··· Listed records ···

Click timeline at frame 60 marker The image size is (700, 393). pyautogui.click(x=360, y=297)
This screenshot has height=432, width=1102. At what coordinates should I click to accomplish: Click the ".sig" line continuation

···
··· Listed records ···

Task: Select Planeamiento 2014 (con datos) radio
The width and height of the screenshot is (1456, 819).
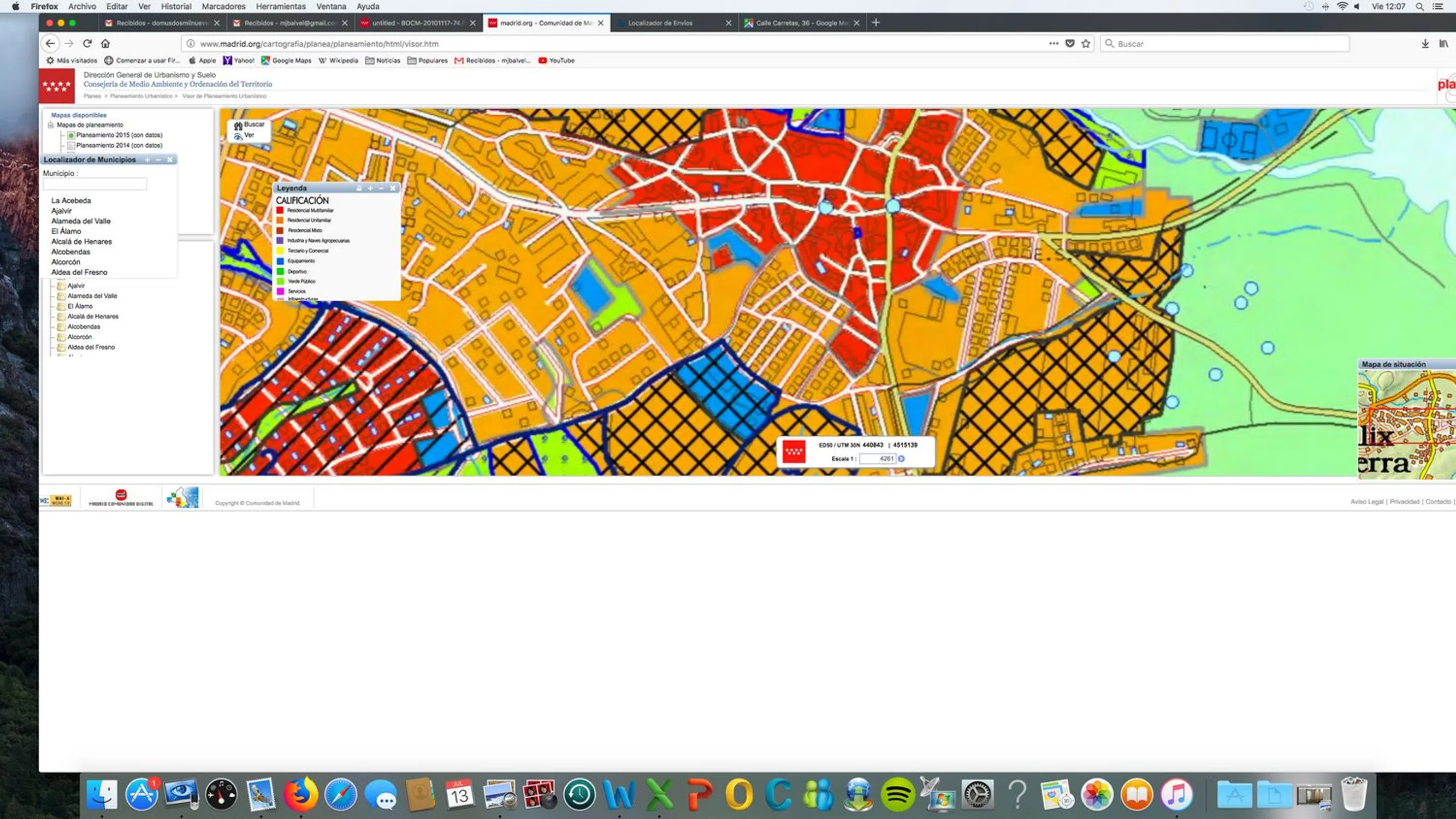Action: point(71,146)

···

Rewrite only the part that opens with the line containing "Task: Select Planeamiento" and closes with the line containing "Action: point(71,146)", swapping "radio" for "option" and keeping everything else the same. Omit the pictures from your answer.

### Solution
Task: Select Planeamiento 2014 (con datos) option
The width and height of the screenshot is (1456, 819).
Action: point(71,146)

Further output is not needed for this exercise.